The Lakers had the ball with a chance to win in the final seconds, but Luka Dončić’s contested look didn’t fall, allowing Orlando to escape with its second win in as many nights in L.A.
“I thought we had a good opportunity,” LeBron James said. “Lu came off clean. I think he felt off balance, but we executed. We didn’t get the shot that we wanted. We did execute it and it doesn’t go down.”
Los Angeles appeared poised to seize control late. After executing a two-for-one sequence in the final minute, the Lakers generated a wide-open 3-pointer for Rui Hachimura that didn’t fall but turned the deflection into a second chance. They capitalized on the ensuing inbounds play, with Austin Reaves freeing James for a basket that briefly put them ahead.
But they couldn’t finish possessions.
“We get a stop, just not able to secure the rebound,” Lakers coach JJ Redick said. “You go into this game with their size and their strength; you know it’s going to be a rock fight. We lose the scoring opportunity by eight in a one-point game. I think that’s the game. We had more turnovers than them, they got more offensive rebounds than us.”
Orlando’s length and persistence showed up at the most important moment. With under 30 seconds remaining, Anthony Black grabbed a critical offensive rebound in traffic. Wendell Carter Jr. corralled the loose ball and converted inside, giving the Magic the lead for good.
“That rebound he got at the end of the game is part of the winning plays,” Magic coach Jamahl Mosley said of Black. “He does so many other little small and tangible things that are game changing and game winning plays for us.”
Banchero was the engine. He scored 14 points in the third quarter as the Magic began to consistently attack the paint, forcing the Lakers into rotations and opening clean looks on the perimeter.

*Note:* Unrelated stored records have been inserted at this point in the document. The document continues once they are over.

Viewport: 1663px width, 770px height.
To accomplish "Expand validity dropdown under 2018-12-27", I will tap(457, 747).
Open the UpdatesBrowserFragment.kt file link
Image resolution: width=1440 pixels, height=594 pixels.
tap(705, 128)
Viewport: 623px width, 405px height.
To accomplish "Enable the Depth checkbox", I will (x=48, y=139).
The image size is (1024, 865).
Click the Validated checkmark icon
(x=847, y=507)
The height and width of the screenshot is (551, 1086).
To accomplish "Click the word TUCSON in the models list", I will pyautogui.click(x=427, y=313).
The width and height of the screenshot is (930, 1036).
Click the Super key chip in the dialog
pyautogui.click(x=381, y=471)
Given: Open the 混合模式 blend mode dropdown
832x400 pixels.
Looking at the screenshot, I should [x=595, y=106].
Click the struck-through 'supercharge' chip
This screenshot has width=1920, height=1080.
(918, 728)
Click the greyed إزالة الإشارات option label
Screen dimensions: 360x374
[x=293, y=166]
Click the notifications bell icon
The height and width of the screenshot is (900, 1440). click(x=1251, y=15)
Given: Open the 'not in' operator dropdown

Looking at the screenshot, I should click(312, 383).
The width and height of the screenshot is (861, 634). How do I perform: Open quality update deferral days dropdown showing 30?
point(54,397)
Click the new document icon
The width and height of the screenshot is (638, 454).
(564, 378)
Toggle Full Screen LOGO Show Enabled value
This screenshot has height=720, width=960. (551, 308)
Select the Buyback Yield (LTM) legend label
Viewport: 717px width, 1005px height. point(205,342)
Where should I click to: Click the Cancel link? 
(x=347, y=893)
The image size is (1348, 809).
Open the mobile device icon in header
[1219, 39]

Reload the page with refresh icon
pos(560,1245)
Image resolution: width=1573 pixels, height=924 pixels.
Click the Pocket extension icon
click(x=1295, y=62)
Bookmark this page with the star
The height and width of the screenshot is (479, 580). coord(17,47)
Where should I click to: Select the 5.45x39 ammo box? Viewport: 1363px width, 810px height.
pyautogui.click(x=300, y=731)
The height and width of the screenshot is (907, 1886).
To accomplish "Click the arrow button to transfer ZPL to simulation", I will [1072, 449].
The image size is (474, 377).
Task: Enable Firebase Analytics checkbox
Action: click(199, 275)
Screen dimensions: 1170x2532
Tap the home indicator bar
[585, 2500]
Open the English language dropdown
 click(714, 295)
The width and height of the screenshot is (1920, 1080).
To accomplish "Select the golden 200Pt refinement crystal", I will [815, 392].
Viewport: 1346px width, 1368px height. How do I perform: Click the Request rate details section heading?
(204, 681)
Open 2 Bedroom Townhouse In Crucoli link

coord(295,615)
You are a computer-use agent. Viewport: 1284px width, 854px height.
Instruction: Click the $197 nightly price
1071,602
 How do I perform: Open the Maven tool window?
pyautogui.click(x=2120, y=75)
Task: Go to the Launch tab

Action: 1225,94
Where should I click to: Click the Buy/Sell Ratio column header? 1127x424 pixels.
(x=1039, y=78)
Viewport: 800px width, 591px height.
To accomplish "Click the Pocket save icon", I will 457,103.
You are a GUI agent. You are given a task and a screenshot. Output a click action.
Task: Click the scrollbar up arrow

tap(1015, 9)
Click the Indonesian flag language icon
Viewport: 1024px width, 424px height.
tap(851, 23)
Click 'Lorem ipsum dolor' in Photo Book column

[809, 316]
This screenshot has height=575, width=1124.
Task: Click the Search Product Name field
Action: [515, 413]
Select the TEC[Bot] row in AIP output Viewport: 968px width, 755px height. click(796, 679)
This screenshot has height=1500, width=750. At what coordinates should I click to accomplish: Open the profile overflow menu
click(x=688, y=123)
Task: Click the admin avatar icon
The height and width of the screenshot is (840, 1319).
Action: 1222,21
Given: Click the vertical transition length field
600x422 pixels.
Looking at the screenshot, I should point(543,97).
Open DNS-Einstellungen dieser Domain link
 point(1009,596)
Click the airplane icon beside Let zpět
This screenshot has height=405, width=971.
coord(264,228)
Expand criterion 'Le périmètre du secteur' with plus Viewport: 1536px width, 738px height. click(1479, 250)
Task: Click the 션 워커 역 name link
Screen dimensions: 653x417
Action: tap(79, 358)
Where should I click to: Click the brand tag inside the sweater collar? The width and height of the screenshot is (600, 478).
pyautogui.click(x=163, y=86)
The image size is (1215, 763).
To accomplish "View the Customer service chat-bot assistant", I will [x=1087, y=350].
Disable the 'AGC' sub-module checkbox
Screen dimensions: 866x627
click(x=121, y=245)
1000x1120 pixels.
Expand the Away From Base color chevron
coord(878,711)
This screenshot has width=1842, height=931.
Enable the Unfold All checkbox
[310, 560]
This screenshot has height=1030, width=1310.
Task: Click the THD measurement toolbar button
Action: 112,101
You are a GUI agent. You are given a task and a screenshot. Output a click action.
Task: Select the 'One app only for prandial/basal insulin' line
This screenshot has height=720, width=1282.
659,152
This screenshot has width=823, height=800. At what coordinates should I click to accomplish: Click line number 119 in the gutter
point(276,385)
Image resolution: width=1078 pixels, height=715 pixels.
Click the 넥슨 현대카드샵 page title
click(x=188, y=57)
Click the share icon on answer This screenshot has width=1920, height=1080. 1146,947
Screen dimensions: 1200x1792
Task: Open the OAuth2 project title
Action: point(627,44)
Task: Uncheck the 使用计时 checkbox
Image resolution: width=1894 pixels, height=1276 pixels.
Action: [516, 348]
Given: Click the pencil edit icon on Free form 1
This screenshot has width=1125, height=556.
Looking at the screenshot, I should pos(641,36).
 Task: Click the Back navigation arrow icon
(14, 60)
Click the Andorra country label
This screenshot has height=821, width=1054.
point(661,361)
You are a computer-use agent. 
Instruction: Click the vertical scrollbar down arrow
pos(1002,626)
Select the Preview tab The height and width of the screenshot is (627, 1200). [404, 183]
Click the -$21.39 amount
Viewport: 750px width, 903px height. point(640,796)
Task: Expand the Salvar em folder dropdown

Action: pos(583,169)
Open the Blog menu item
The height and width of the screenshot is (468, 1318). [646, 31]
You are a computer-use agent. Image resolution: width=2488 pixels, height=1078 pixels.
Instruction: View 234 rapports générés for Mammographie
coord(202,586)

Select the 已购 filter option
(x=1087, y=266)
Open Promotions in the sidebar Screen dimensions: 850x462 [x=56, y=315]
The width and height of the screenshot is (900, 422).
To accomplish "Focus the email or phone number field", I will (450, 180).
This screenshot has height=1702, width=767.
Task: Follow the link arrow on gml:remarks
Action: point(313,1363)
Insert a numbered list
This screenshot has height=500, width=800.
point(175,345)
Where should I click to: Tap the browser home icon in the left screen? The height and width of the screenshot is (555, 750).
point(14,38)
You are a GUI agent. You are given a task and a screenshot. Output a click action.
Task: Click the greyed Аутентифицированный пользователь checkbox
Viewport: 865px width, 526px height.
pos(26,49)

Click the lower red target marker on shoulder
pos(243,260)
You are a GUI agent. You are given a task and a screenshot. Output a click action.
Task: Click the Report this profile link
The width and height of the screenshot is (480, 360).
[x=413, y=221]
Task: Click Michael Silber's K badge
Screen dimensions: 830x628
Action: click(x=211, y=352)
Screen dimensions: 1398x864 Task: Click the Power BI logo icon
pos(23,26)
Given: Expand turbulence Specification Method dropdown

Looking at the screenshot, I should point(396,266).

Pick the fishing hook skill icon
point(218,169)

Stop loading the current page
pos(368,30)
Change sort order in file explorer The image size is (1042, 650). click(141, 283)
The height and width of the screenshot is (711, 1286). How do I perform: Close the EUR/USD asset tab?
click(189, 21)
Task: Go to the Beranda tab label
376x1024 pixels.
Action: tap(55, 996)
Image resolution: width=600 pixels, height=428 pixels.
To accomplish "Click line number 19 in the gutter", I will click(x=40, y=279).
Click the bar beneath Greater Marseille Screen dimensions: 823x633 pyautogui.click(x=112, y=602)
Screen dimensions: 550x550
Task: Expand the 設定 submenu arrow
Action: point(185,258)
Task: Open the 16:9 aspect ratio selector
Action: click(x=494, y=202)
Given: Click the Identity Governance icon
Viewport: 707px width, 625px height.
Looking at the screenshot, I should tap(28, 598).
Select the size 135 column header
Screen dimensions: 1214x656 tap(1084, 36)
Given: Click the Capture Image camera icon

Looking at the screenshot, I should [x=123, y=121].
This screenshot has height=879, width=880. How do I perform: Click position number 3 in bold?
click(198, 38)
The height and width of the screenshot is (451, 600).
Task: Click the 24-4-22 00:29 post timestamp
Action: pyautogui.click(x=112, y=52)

“I think in the third quarter I got going,” Banchero said. “I just got comfortable and knew that I was going to be able to have a good night. But I felt good from the tip.”
Orlando stayed poised through a series of momentum swings in the final minutes, answering every Lakers push. When Los Angeles hit a 3 to go up three, the Magic responded. When the Lakers nudged ahead again, Orlando countered with an and-one and a timely jumper.
“We just stuck together,” Banchero said. “We’ve been in a lot of close games this year. I think that experience has helped us a lot just to stay poised.”
The Lakers got a strong first half from Deandre Ayton, who established deep position against Orlando’s switching defense and finished through contact. But Los Angeles struggled to string together stops late.
“Down the stretch, I’m trading too many baskets,” Ayton said. “On the 50/50 balls, we didn’t get them to close out possessions correctly. Loose balls and them converting, even with offensive second chances and hitting us with daggers late in the stretch.”
James said the issue was simple.
“We couldn’t get that two-possession lead,” he said. “It was just like we couldn’t get a stop, a key stop. It cost us all the way until the end.”
Redick insisted his team “played well enough to win,” but acknowledged the margin for error in games like this is razor thin.
Against a young, confident Magic team that keeps maturing in tight moments, one missed rebound — and one missed shot — proved decisive.